The rest of the year was chock-a-block with theatrical delights - My Fair Lady (just to prove that Lerner and Loewe knew what they were doing), Marlene Dietrich, Judy Garland, The Metropolitan Opera, The New York City Ballet, The Royal Ballet and the list went on. I saw most of them: matinées because I was 13 at the time and the hour long ride back home - two street cars and a bus - was not considered a good idea at eleven o'clock at night. Though I was allowed to go to the first performance the Met gave at the new Centre wearing a white dinner jacket my mother had made for me and given the money to take a "gasp" taxi home.
And a less starry summer season was arranged with amongst other things Stars of the Paris Opera Ballet and Carol Channing in a revue called Showgirl. This was Carol Channing's pre-Dolly days. She had come out of revue theatre and gone on to fame in Wonderful Town (replacing Rosalind Russell) and then as Lorelei Lee in Gentlemen Prefer Blondes. In those days she was known for her uncanny timing, the siren call (in both senses) of her vocals and her ability to do some very funny impersonations. To this day I recall her Brigitte Bardot as Lady Macbeth in the Sleepwalking Scene - I only wish it were available on video.
One of the classic numbers she did in that particular revue and performed off and on for the rest of her career was the sad story of a silent cinema star: the great but forgotten Cecilia Sisson.

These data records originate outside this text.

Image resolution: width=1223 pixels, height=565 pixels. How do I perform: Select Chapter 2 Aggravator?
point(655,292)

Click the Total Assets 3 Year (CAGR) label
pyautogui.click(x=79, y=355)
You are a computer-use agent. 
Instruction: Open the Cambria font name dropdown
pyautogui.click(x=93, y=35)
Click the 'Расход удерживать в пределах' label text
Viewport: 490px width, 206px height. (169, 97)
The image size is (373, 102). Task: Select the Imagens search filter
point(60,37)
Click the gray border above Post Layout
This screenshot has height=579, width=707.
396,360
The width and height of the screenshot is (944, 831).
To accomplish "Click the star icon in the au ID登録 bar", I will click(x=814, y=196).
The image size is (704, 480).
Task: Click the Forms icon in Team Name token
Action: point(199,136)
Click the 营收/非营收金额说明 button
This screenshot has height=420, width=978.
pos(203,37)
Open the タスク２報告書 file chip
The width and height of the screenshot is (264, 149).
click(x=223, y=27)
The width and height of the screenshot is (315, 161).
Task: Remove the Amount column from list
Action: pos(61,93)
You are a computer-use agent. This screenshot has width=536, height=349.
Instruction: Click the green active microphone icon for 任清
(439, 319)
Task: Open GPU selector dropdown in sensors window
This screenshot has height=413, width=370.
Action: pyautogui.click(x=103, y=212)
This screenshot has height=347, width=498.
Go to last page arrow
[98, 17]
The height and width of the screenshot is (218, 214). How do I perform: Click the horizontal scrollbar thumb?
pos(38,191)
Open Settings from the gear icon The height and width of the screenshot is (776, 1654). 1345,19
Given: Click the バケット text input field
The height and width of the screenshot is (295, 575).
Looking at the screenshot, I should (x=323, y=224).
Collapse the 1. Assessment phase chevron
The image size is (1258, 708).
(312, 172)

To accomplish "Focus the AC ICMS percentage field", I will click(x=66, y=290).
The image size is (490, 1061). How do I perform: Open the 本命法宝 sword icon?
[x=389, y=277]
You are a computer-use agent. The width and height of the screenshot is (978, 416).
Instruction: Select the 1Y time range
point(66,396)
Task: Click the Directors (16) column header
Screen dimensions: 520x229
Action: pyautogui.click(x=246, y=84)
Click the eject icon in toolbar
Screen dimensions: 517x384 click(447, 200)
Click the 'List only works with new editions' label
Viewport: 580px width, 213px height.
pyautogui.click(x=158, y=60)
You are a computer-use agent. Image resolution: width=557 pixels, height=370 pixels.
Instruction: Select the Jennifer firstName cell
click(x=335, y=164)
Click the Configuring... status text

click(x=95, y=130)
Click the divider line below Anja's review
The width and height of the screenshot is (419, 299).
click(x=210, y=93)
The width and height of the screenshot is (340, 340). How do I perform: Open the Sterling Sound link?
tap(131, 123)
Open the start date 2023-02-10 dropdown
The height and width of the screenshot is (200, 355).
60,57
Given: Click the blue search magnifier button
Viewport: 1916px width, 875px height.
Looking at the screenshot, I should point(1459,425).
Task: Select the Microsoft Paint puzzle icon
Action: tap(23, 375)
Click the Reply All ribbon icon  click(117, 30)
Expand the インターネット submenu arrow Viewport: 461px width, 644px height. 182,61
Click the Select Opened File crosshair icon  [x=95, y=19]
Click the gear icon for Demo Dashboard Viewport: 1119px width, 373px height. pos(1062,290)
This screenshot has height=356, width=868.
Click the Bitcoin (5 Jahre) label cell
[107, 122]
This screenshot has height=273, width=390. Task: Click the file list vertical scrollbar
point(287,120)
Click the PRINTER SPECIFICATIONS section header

Sadly much of Channing's talent seemed to have gotten lost over the years under a layer of camp and mannerisms to the point where she almost became a parody of herself that often bordered on impersonation. Interestingly she has returned to the stage at 85 with an act that reveals her uncanny ability as an impersonator which featured so prominently in Showgirl. I tried to embed her Marlene Dietrich however it has been disabled - you might just want to click on the Carol caricature at the right and it will take you to one of the slyest take-off's I've ever seen on the eternally youthful Frau Sieber.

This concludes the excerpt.